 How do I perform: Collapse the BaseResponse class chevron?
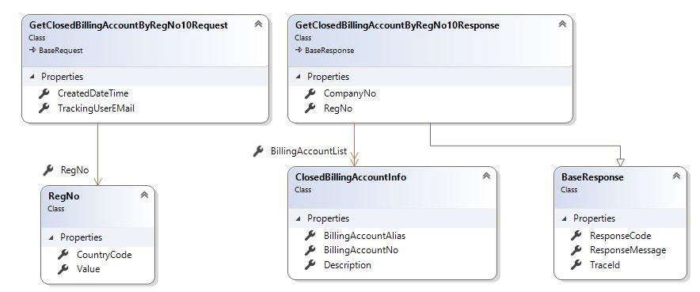(676, 176)
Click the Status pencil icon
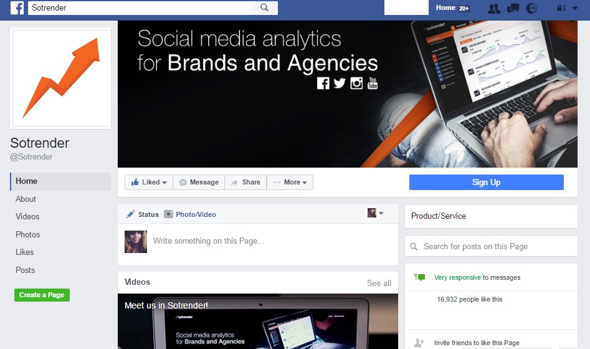The image size is (590, 349). (x=131, y=214)
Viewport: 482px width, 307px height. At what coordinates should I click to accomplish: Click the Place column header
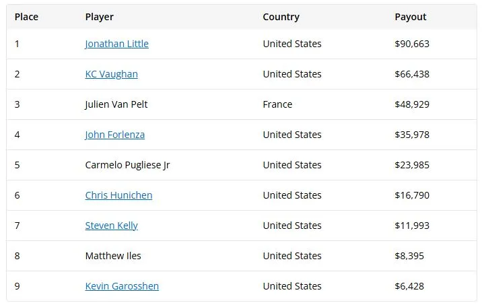click(x=26, y=17)
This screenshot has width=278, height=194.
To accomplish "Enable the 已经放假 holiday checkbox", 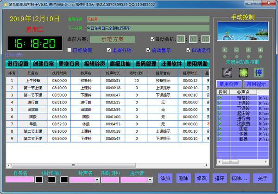I will pyautogui.click(x=70, y=50).
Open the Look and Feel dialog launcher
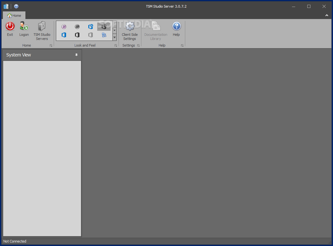Image resolution: width=333 pixels, height=246 pixels. click(x=116, y=45)
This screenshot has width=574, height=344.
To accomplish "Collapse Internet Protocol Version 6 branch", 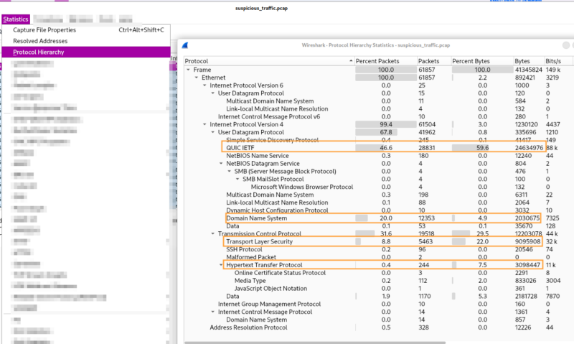I will 204,85.
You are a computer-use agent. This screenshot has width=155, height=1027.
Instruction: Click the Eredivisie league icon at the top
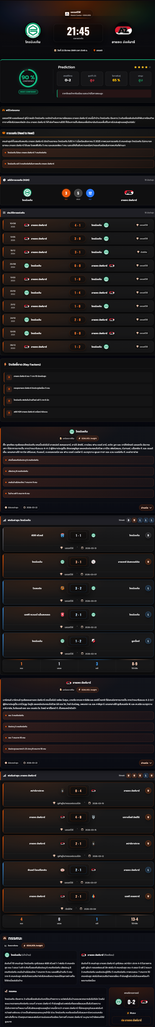click(x=67, y=14)
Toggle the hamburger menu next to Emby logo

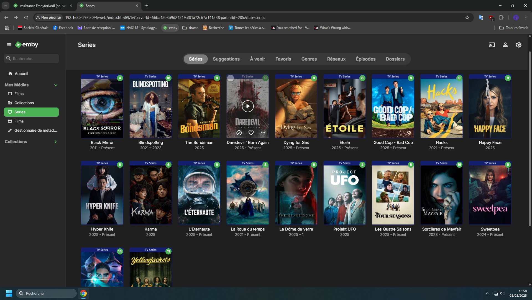pos(9,45)
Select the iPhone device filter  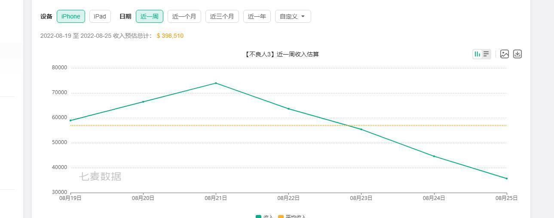(71, 16)
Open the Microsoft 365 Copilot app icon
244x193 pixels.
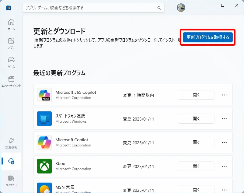(x=44, y=95)
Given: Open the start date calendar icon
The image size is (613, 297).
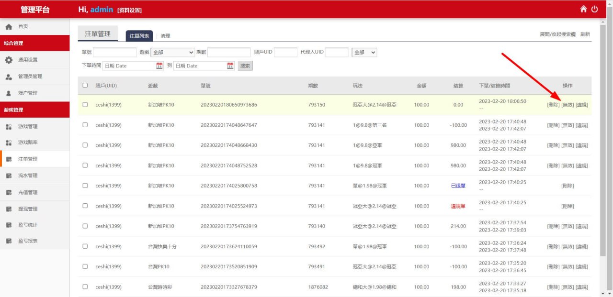Looking at the screenshot, I should coord(159,66).
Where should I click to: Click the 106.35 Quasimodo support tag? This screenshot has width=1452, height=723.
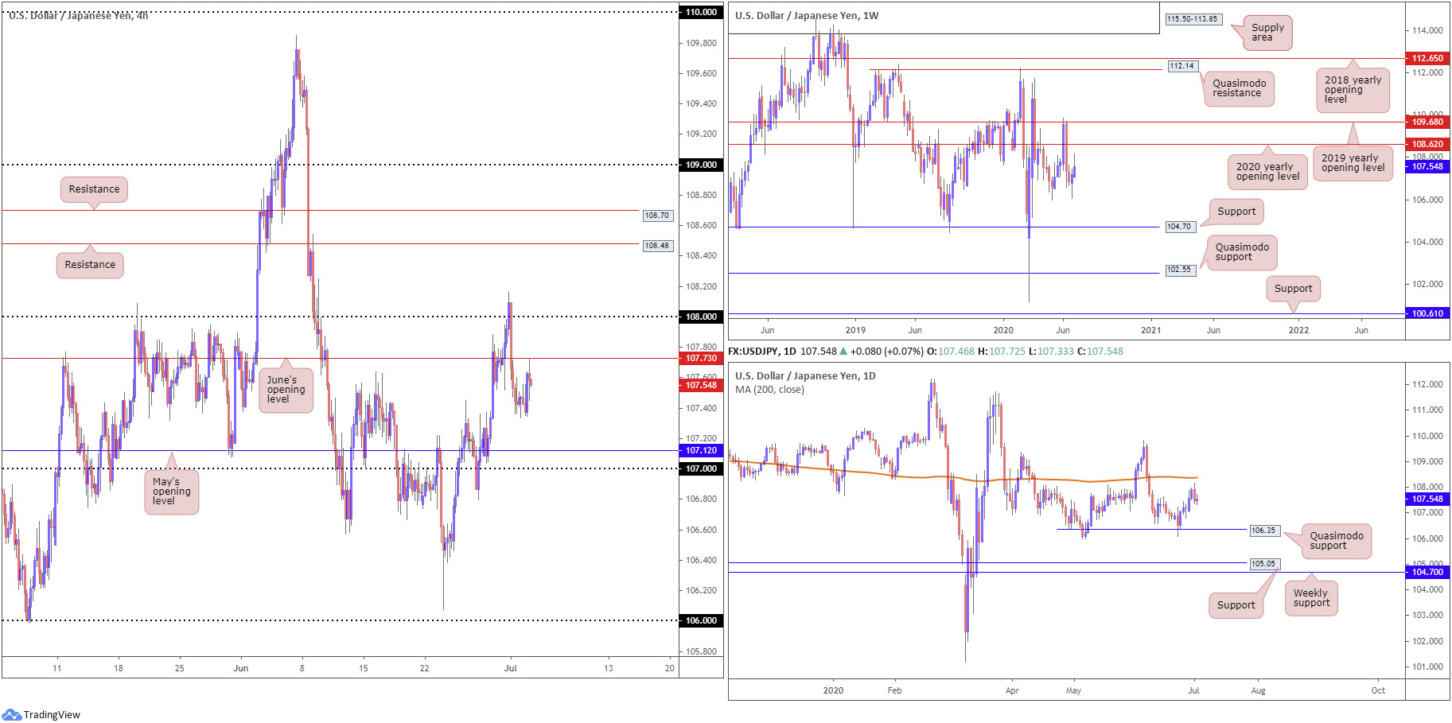tap(1263, 531)
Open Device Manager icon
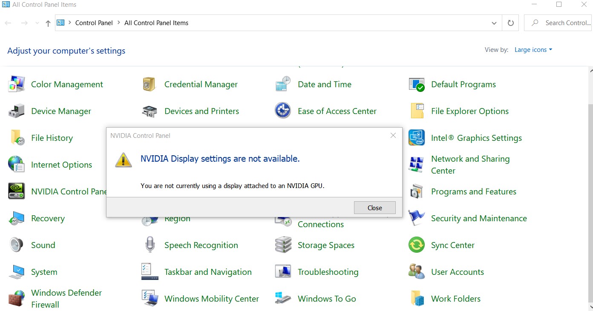593x311 pixels. (17, 111)
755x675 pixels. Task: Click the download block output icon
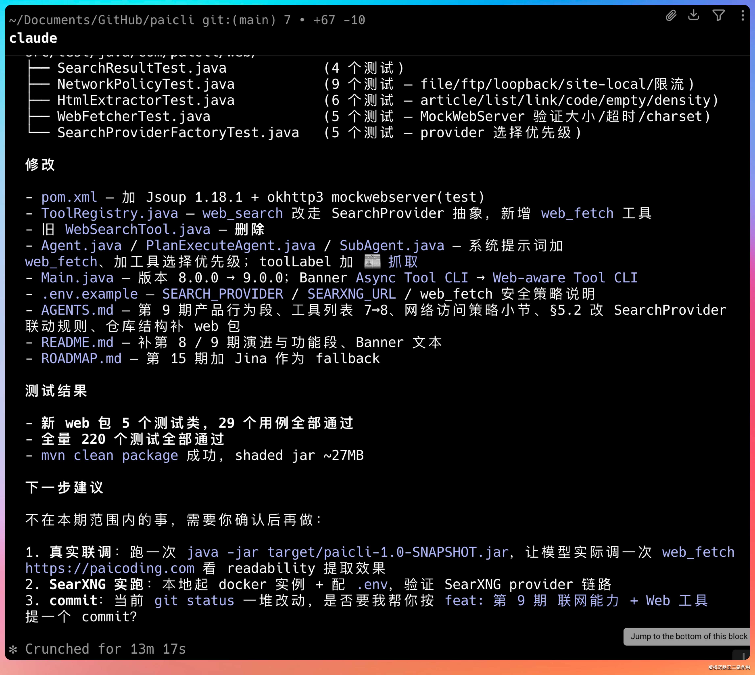(x=693, y=15)
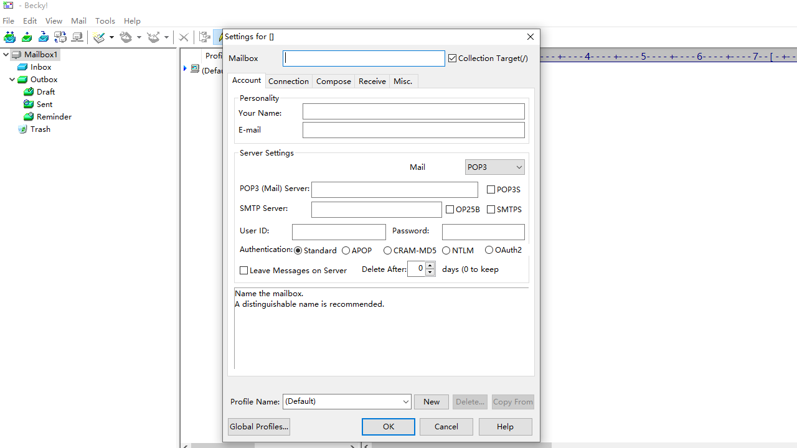Uncheck the Collection Target checkbox
Viewport: 797px width, 448px height.
click(453, 58)
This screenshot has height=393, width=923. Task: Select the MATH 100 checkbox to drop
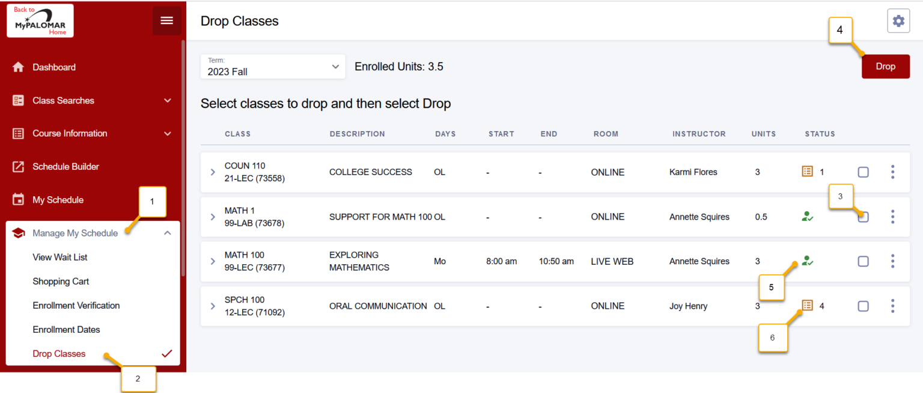[x=863, y=261]
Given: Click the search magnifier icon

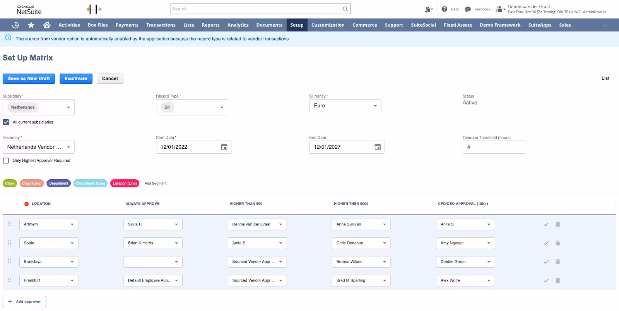Looking at the screenshot, I should click(345, 9).
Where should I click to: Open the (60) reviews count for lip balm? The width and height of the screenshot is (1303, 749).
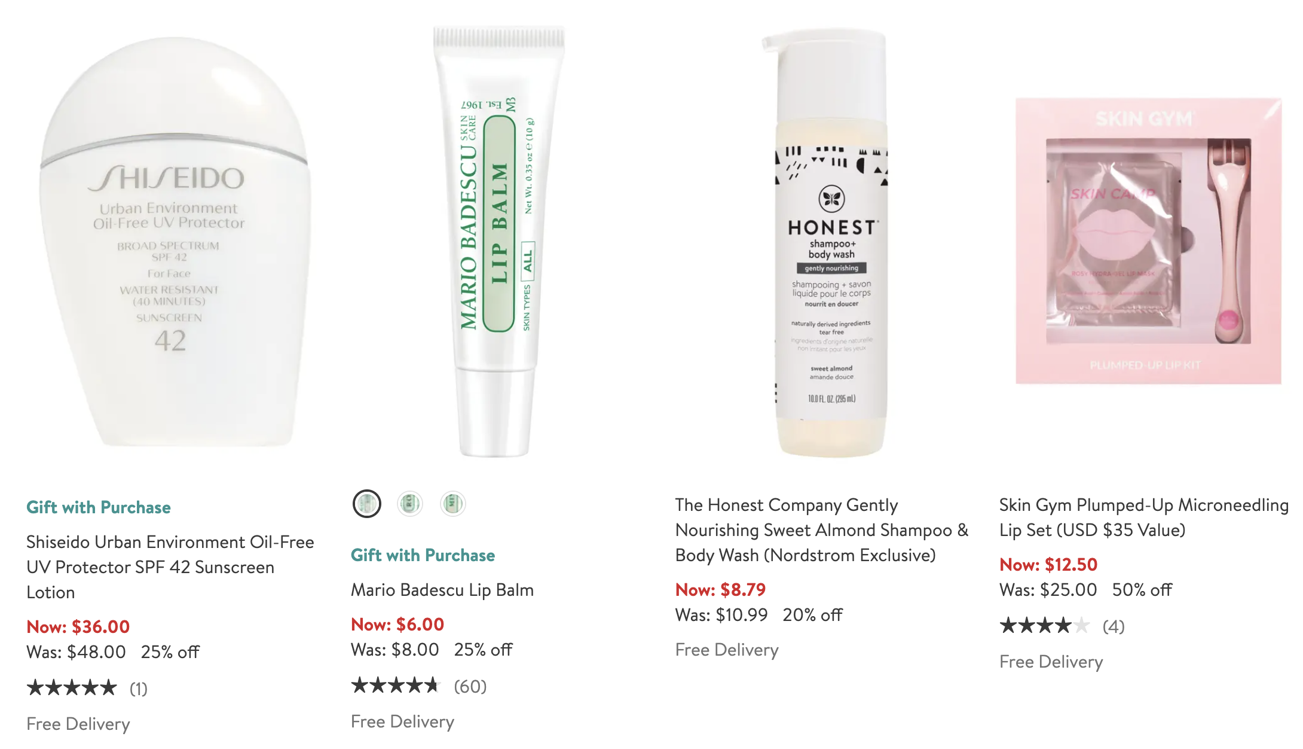point(470,686)
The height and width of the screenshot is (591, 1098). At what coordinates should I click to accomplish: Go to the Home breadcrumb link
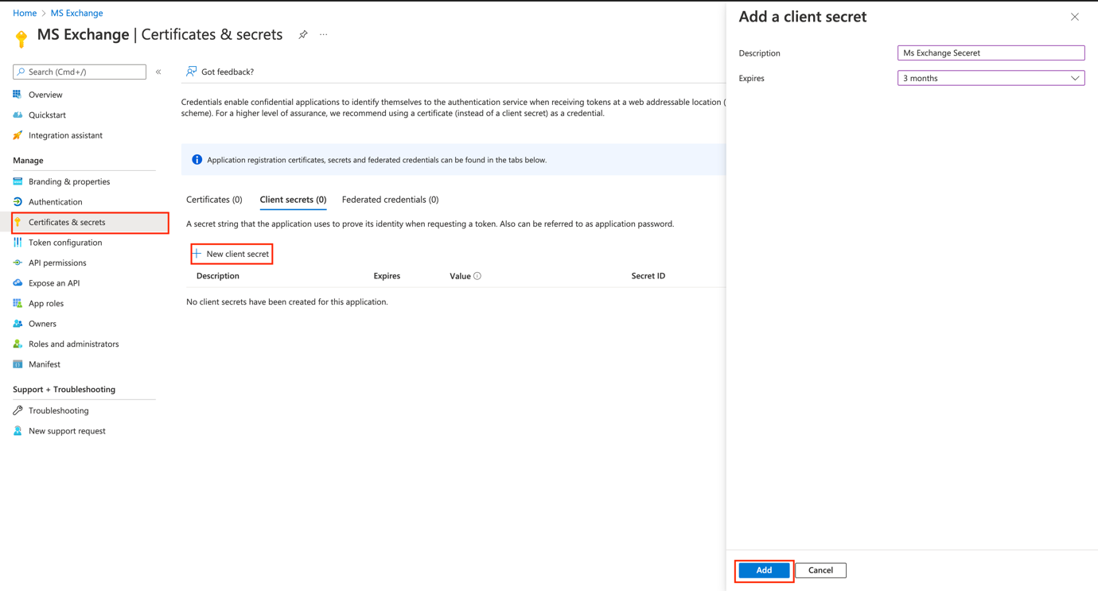point(25,13)
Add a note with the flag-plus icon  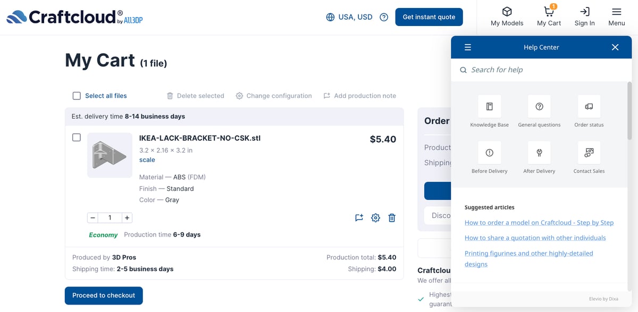click(359, 217)
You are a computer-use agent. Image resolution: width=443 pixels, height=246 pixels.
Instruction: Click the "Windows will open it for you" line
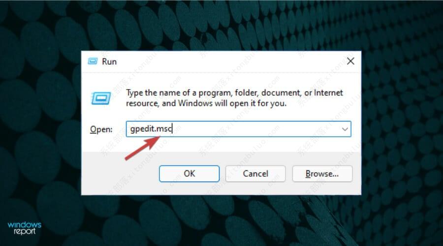pyautogui.click(x=206, y=103)
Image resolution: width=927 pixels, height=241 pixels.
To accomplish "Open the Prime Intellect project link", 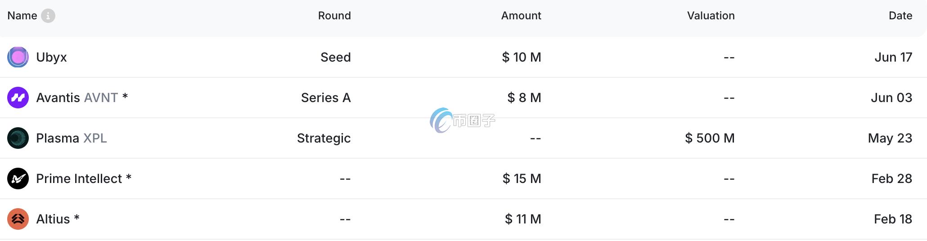I will coord(79,179).
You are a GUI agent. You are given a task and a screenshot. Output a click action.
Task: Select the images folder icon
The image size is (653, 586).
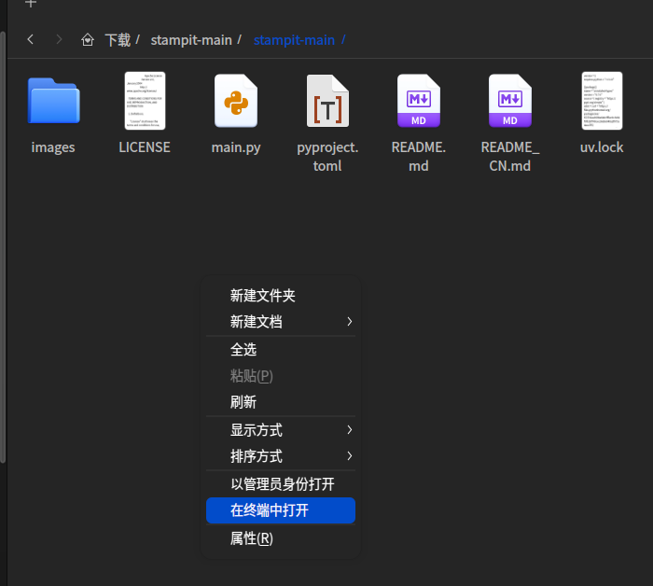pyautogui.click(x=53, y=101)
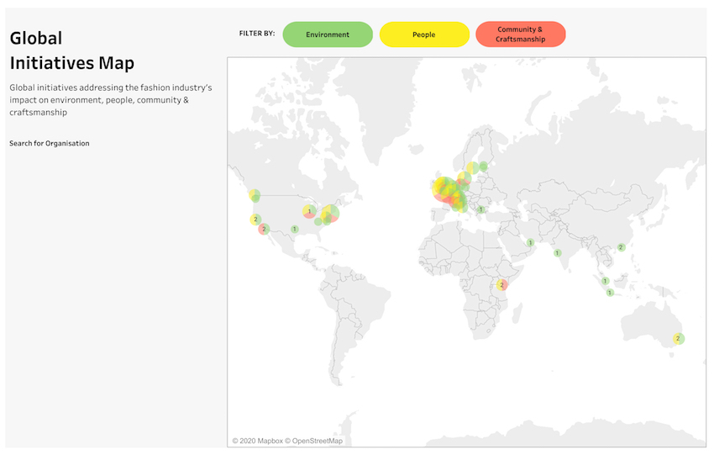Click the green marker over India
This screenshot has width=714, height=455.
[557, 253]
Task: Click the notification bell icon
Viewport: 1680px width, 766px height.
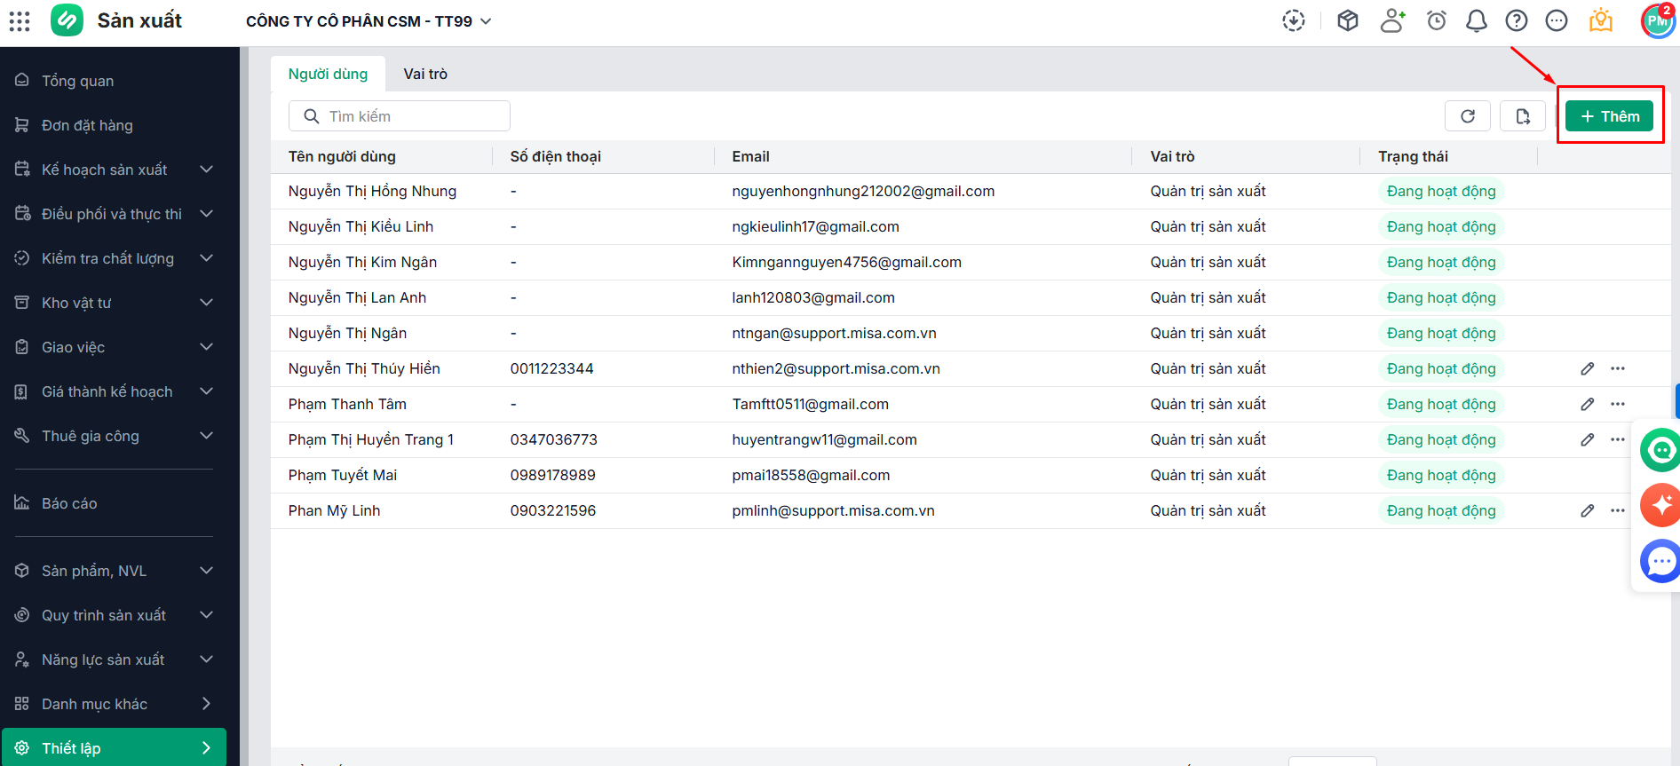Action: [x=1476, y=21]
======
**Goal of the exercise**
Output as a numbered list, skipping blank lines, the records from the line with "This screenshot has height=393, width=923." up to and including the line with "Looking at the screenshot, I should click(345, 9).". Leave the pictures out of the answer.

**Answer for the task**
1. This screenshot has height=393, width=923. Task: Select the MATH 100 checkbox to drop
2. [x=863, y=261]
3. Given: Click the search magnifier icon
4. Looking at the screenshot, I should click(345, 9).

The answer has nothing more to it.